We as human beings are sociable, interacting with people on daily basis. Often, our happiness and mood depends on how the interactions with those around us go. This is especially true of those whom we care about, mainly our close friends as well as partners/ spouses. But working relationships are equally important, enabling us to grow, develop and improve in our careers. So how can we communicate our way to better overall relationships?
Each personality we deal with is unique and presents its own challenges. Even when we feel we know someone inside out, they may still surprise us. Effectively managing different levels of relationships requires us to consciously observe the process and impact of our interactions so that we continue to gain knowledge, understanding and experience in developing relationships in a positive way. In other words, we learn how to communicate better by observing and being ‘aware’ of our own communication skills and methods, and adding to them as and when necessary.
To manage and grow our relationships successfully, we need to be assertive and honest in sharing our thoughts, feelings and concerns. This includes communicating the negatives as well as the positives, and it’s the negatives that most of us do not know how to express effectively. How do you get the other party to listen to your thoughts and concerns without upsetting them?
A good way to do this is to communicate your message using the “I” technique.
The ‘I’ technique is an important core of my coaching therapy that I do with clients, especially couples. In “I” messages, statements are made about ourselves, how we feel and our concerns, and what actions of the other party has led to those concerns.
In arguments or ‘heated communications’, “You” messages focus on the other person and usually lead to their defensiveness. For example, a husband or wife is waiting for the return of the spouse and when the spouse returns, he or she might be greeted with: “You are always coming home late! Why can’t you come back earlier?”
This “You” message makes the spouse feeling blamed and attacked, making any further communication and subsequent reconciliation difficult. In other words, in a conflicting situation, “You” message focuses on attacking the other person. The normal response from the attacked party would then be to come up with his/her own misgivings, trying to turn the heat around, thus adding fire to an argument. As a result, the primary issue of the person coming home late is completely pushed aside, with spouses now screaming at each other. How many of you have experienced, or are currently experiencing this type of ‘communication’?
Let’s now take the ‘I’ message scenario and apply it to the same situation. An “I” message would look like this: “I feel rather lonely while waiting for you to come home. I’m concerned that you are often home late and I get rather frustrated wondering where you are.” In this statement, the speaker simply shares his or her feelings and concerns, he/she does NOT attack. The clear communication of the concern is a good starting point for both parties to work out what can be done about it.
By using the ‘I’ technique, the couple created a good base for a meaningful conversation, and they can now talk about the concern in an effective manner.
Very importantly, the sharing of the speaker’s feelings leads to more trust in the relationship as it shows the speaker is willing to look within himself or herself and take responsibility for his or her feelings.

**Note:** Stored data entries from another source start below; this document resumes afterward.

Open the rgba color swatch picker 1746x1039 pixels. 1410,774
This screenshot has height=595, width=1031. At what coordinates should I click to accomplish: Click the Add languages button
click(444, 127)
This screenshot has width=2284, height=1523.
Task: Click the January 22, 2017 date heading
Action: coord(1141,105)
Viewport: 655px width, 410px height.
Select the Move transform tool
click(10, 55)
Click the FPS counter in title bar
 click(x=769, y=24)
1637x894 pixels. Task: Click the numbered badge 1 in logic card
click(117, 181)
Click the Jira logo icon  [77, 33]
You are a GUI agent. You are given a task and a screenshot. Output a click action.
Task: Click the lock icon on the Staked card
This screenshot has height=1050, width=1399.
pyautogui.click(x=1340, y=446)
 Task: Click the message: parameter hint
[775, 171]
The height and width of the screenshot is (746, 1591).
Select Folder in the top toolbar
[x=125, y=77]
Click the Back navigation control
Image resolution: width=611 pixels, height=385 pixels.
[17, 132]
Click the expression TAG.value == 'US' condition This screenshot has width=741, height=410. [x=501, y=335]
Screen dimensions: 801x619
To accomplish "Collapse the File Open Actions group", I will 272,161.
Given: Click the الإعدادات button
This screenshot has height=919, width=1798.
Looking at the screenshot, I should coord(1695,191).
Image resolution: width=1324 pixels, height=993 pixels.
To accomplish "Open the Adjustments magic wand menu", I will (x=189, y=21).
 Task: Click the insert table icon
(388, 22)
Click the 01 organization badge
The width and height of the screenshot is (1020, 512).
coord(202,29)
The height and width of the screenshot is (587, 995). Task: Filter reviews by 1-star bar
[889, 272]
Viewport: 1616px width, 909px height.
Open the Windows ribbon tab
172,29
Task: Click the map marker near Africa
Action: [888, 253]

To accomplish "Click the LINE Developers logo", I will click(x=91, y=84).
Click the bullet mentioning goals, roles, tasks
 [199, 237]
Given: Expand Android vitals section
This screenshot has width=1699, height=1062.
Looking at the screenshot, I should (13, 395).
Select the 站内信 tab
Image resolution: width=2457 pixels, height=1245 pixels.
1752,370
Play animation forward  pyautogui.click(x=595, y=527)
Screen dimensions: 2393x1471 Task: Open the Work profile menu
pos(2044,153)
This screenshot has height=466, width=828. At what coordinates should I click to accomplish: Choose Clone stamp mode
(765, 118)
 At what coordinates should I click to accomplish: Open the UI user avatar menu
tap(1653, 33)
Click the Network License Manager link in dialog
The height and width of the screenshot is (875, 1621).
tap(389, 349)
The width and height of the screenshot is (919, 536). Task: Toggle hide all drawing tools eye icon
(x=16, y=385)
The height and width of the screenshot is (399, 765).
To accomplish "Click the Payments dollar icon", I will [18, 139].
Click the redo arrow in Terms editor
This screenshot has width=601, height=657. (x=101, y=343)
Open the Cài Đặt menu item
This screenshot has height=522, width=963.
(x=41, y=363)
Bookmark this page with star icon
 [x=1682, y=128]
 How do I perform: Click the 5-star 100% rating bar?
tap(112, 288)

Using the ‘I’ communication system instead of ‘You’ can be applied to many other areas of your life, not just intimate relationships. It’s a strong tool to use at work, when communicating with colleagues and managers.
This is what you do:
When you’re communicating a positive message, use “You” technique:“You look great in that dress!”
This positive message could be further enhanced with an “I” system:“I’m so happy to see you. I missed you! You look great.”
When communicating a negative message (although I believe there are NO negative communications, only feedback), use ‘I’ system:
Your 3-way ‘I’ system technique:
I feel _________________ (express your feeling)
when you _____________ (describe an action that affects you or relates to the feeling)
because _______________ (explain how the action affects you or relates to the feeling)
Sometimes a fourth part might be added. This states our preference for what we would like to take place instead- in effect, offering a solution to the problem raised.
“I get very anxious when you raise your voice at me because it makes me feel like I’ve done something wrong. Could you please not raise your voice when we talk?”
“I’m so happy you’re learning to cook because then I’ll know you can prepare your own meals when I’m unable to get home in time to cook.”
Using the “I” technique might not come naturally to most people initially. However, as with everything else in life, you need to practice it. Just remember to use it, be aware of how different your conversations become and which communication areas of your life you could make more improvements in.